(Assigned task):
Please restate the following records word for word.

Stored items
________

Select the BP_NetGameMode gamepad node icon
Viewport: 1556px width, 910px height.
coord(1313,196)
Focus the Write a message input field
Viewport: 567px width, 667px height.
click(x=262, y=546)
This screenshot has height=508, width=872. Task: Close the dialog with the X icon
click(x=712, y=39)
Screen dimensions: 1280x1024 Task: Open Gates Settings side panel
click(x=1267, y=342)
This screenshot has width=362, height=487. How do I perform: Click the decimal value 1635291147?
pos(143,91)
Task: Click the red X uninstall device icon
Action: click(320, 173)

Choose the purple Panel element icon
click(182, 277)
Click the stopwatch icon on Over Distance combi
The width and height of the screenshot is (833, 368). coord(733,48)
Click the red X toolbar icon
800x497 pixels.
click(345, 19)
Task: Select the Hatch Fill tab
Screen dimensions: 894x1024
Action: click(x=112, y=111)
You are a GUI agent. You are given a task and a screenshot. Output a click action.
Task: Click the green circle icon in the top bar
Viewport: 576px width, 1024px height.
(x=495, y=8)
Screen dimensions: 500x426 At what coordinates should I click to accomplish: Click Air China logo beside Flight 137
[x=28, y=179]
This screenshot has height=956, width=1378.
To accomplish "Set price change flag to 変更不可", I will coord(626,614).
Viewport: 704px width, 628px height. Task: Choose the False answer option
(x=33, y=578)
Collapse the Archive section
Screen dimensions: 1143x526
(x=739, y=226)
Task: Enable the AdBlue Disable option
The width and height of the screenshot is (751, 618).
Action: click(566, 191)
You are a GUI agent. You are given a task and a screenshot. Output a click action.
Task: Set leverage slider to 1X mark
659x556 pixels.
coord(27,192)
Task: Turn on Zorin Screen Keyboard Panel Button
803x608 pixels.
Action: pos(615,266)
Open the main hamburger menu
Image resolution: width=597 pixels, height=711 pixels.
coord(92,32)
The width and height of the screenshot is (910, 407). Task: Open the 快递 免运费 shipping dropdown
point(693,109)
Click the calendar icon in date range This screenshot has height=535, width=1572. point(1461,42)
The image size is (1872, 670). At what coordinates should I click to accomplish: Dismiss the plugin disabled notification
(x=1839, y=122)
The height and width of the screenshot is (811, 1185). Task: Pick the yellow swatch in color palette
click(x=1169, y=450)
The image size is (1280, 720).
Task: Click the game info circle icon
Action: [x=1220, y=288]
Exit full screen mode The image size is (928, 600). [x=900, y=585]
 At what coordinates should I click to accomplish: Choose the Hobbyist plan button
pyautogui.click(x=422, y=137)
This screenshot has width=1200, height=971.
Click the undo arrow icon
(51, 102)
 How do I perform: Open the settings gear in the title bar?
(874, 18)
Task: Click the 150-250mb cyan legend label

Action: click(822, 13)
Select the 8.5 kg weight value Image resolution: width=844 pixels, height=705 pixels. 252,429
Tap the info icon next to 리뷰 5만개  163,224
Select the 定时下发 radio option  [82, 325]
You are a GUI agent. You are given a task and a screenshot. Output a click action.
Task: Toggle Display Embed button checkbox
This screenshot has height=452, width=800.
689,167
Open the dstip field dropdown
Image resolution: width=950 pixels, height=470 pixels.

________

(Exercise answer):
Select the BP_NetGameMode gamepad node icon
Viewport: 1556px width, 910px height.
coord(1313,196)
Focus the Write a message input field
Viewport: 567px width, 667px height.
click(x=262, y=546)
This screenshot has height=508, width=872. Task: Close the dialog with the X icon
click(x=712, y=39)
Screen dimensions: 1280x1024 Task: Open Gates Settings side panel
click(x=1267, y=342)
This screenshot has width=362, height=487. How do I perform: Click the decimal value 1635291147?
pos(143,91)
Task: Click the red X uninstall device icon
Action: click(320, 173)

Choose the purple Panel element icon
click(182, 277)
Click the stopwatch icon on Over Distance combi
The width and height of the screenshot is (833, 368). coord(733,48)
Click the red X toolbar icon
800x497 pixels.
click(345, 19)
Task: Select the Hatch Fill tab
Screen dimensions: 894x1024
Action: click(x=112, y=111)
You are a GUI agent. You are given a task and a screenshot. Output a click action.
Task: Click the green circle icon in the top bar
Viewport: 576px width, 1024px height.
(x=495, y=8)
Screen dimensions: 500x426 At what coordinates should I click to accomplish: Click Air China logo beside Flight 137
[x=28, y=179]
This screenshot has height=956, width=1378.
To accomplish "Set price change flag to 変更不可", I will coord(626,614).
Viewport: 704px width, 628px height. Task: Choose the False answer option
(x=33, y=578)
Collapse the Archive section
Screen dimensions: 1143x526
(x=739, y=226)
Task: Enable the AdBlue Disable option
The width and height of the screenshot is (751, 618).
Action: click(566, 191)
You are a GUI agent. You are given a task and a screenshot. Output a click action.
Task: Set leverage slider to 1X mark
659x556 pixels.
coord(27,192)
Task: Turn on Zorin Screen Keyboard Panel Button
803x608 pixels.
Action: pos(615,266)
Open the main hamburger menu
Image resolution: width=597 pixels, height=711 pixels.
coord(92,32)
The width and height of the screenshot is (910, 407). Task: Open the 快递 免运费 shipping dropdown
point(693,109)
Click the calendar icon in date range This screenshot has height=535, width=1572. point(1461,42)
The image size is (1872, 670). At what coordinates should I click to accomplish: Dismiss the plugin disabled notification
(x=1839, y=122)
The height and width of the screenshot is (811, 1185). Task: Pick the yellow swatch in color palette
click(x=1169, y=450)
The image size is (1280, 720).
Task: Click the game info circle icon
Action: [x=1220, y=288]
Exit full screen mode The image size is (928, 600). [x=900, y=585]
 At what coordinates should I click to accomplish: Choose the Hobbyist plan button
pyautogui.click(x=422, y=137)
This screenshot has width=1200, height=971.
Click the undo arrow icon
(51, 102)
 How do I perform: Open the settings gear in the title bar?
(874, 18)
Task: Click the 150-250mb cyan legend label

Action: click(822, 13)
Select the 8.5 kg weight value Image resolution: width=844 pixels, height=705 pixels. 252,429
Tap the info icon next to 리뷰 5만개  163,224
Select the 定时下发 radio option  [82, 325]
You are a GUI agent. You are given a task and a screenshot. Output a click action.
Task: Toggle Display Embed button checkbox
This screenshot has height=452, width=800.
689,167
Open the dstip field dropdown
Image resolution: width=950 pixels, height=470 pixels.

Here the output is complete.